Please lay out the listing below as a numbered list, one line per item, skipping the blank lines. Leave the pictures out.

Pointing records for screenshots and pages
##########
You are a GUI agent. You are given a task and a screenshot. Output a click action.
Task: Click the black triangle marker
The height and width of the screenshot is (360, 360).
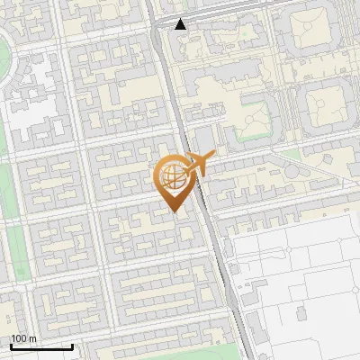[x=181, y=24]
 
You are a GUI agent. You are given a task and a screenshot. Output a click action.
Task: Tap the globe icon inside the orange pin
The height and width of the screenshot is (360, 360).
[x=173, y=177]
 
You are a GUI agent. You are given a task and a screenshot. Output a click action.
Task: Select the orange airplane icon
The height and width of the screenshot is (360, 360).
[x=198, y=164]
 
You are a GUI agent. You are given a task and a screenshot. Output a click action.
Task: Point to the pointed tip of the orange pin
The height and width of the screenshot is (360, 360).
[x=174, y=211]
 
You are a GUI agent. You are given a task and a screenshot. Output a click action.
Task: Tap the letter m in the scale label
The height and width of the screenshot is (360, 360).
[x=33, y=338]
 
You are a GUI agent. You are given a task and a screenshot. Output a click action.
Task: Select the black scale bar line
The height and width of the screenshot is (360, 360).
[x=41, y=346]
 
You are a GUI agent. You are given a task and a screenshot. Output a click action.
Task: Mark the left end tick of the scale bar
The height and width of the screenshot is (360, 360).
[x=11, y=345]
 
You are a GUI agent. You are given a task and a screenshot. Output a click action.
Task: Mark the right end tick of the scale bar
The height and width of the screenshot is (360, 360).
##########
#### WRITTEN RESPONSE
1. You are a GUI agent. You are given a task and a screenshot. Output a click action.
2. Task: Click the black triangle marker
3. The height and width of the screenshot is (360, 360).
4. [x=181, y=24]
5. You are a GUI agent. You are given a task and a screenshot. Output a click action.
6. Task: Tap the globe icon inside the orange pin
7. The height and width of the screenshot is (360, 360).
8. [x=173, y=177]
9. You are a GUI agent. You are given a task and a screenshot. Output a click action.
10. Task: Select the orange airplane icon
11. The height and width of the screenshot is (360, 360).
12. [x=198, y=164]
13. You are a GUI agent. You are given a task and a screenshot. Output a click action.
14. Task: Point to the pointed tip of the orange pin
15. The height and width of the screenshot is (360, 360).
16. [x=174, y=211]
17. You are a GUI agent. You are given a task and a screenshot. Output a click action.
18. Task: Tap the letter m in the scale label
19. The height and width of the screenshot is (360, 360).
20. [x=33, y=338]
21. You are a GUI agent. You are given a task and a screenshot. Output a click action.
22. Task: Select the black scale bar line
23. The height and width of the screenshot is (360, 360).
24. [x=41, y=346]
25. You are a GUI agent. You are given a task and a screenshot. Output a click action.
26. Task: Mark the left end tick of the scale bar
27. The height and width of the screenshot is (360, 360).
28. [x=11, y=345]
29. You are a GUI agent. You are given a task and a screenshot. Output a click action.
30. Task: Mark the right end tick of the scale bar
31. The height and width of the screenshot is (360, 360).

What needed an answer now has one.